Like many students heading to the University of Saskatchewan (USask) campus, professor emeritus Robert (Bob) McKercher (BA’54, BSA’54, MS’56) came from farming roots.
He may not have realized back then that the roots he was setting down would lead to a long academic career in soil research at USask as well as cultivating family ties with the institution for the next two generation of McKerchers.
His son Grant received his MBA from the Edwards School of Business in 2015 and his daughter, Morag, received her Bachelor of Arts from the College of Arts and Science in 1991. Now, his two granddaughters are enrolled at USask. Ella is a third-year physics student, while Phoebe is finishing her first year at the Edwards School of Business.
However, the long line of McKerchers attending university may not have happened had he decided to stay where he was raised, on a farm near Rosetown, in west-central Saskatchewan. His father died when McKercher was just a boy, leaving his mother with three sons to raise and a farm to run. One of those boys would have to take the reins and run the farm at some point. It was going to have to be one of his brothers as McKercher had other plans.
In 1949, McKercher, who recently turned 90, found his way to the College of Arts and Science, and at the end of his first year, discovered agriculture. “I moved into agriculture and then I got interested in soil science.” Upon graduation, he took a job with the college while continuing on with his academic life to earn his master’s degree.
“Then, after eight years as a lab instructor, soil test guy and everything else, I went to Aberdeen,” he said.
In those days, the Macaulay Institute in Aberdeen, Scotland was world-renowned for its research in soil science, so McKercher went to Scotland to do his PhD.
Not only did McKercher return to a job at USask with his PhD; he also returned with his bride, Norma.

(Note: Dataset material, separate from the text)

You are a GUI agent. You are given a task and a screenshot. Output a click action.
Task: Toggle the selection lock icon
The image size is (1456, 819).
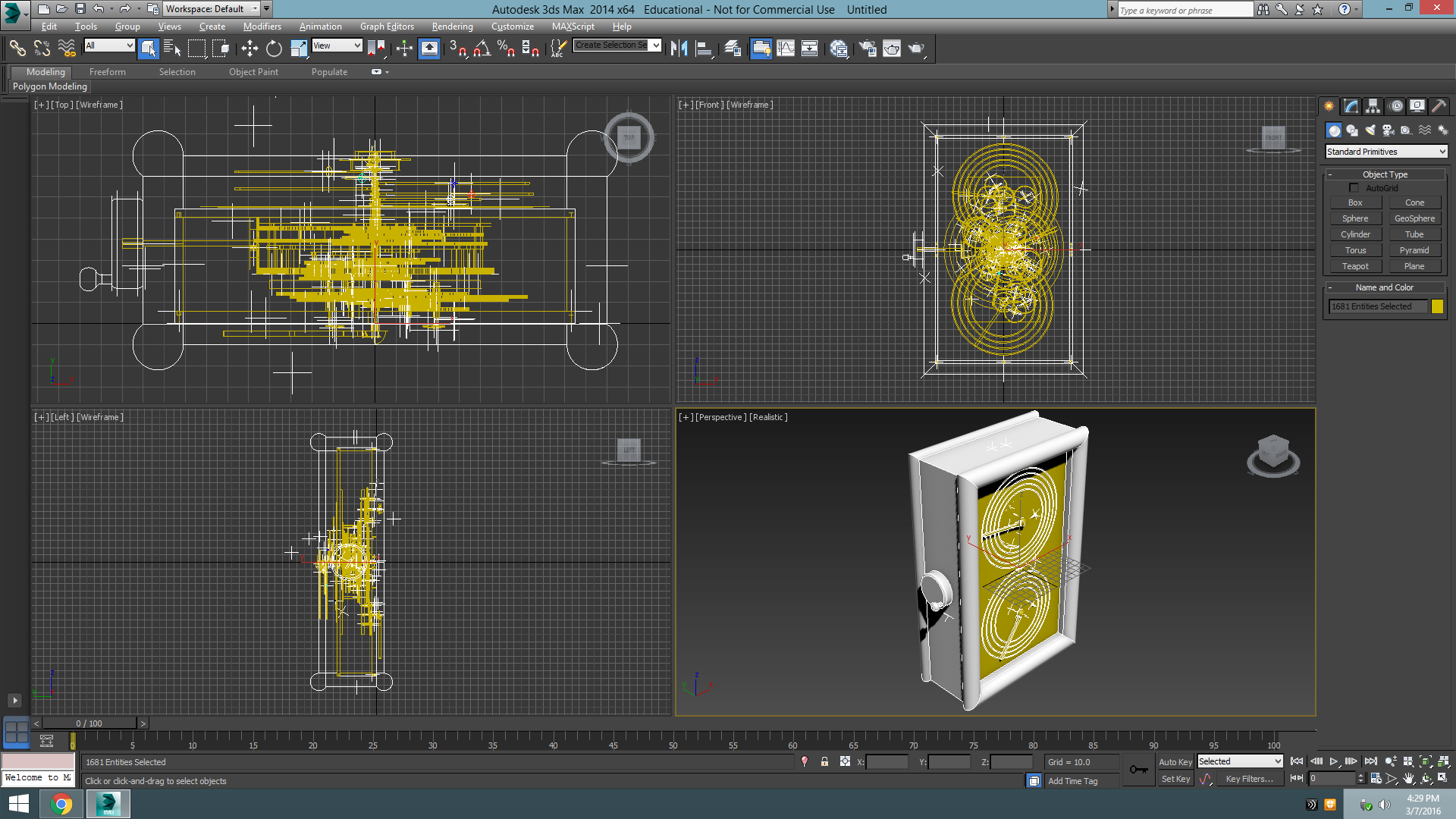tap(824, 761)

The newly married couple built a house not far from the university campus and raised their two children.
In addition to McKercher’s teaching and research career, he also stepped into administrative roles over the years, including the assistant dean (academic) of agriculture and then the associate dean of graduate studies and research.
He also played an integral role in the planning and construction of the new Agriculture Building which opened in 1991. McKercher, along with fellow alumnus Ted Turner, wrote a book, The Sodbusters Vision: An Agriculture Building for the University of Saskatchewan From the Ground Up, which details the steps of the ag building from planning and fundraising through to completion.
Grant’s ties to the university continue to this day as he is an active member of the USask Senate where he sits on two committees—the honorary degrees committee and the senate executive committee.
“Senate and the senate committees are a great way to volunteer time and participate in important decision making. It’s a privilege to be appointed to committees where diverse views and backgrounds are foundational to good process and governance.”
Having spent so many years around the campus, visiting his father at work and in his own professional life as an architect, Grant sees his work as another way to remain close to the institution.
“The university is a complex organization and there is always something going on. I find it really enriching to be involved with the U of S, in addition to my work and personal life.”
Along with his senate work, Grant has also given guest lectures at Edwards as well as at the University of Calgary.
“It’s particularly exciting to take career experience and fold that into points of interest for students in the MBA program, said Grant. “I do feel like I’m giving back to the U of S through volunteering in these ways, and it is very rewarding. I guess it’s a gift of time on my part, but I also get a lot out of it, too. I just really enjoy it.”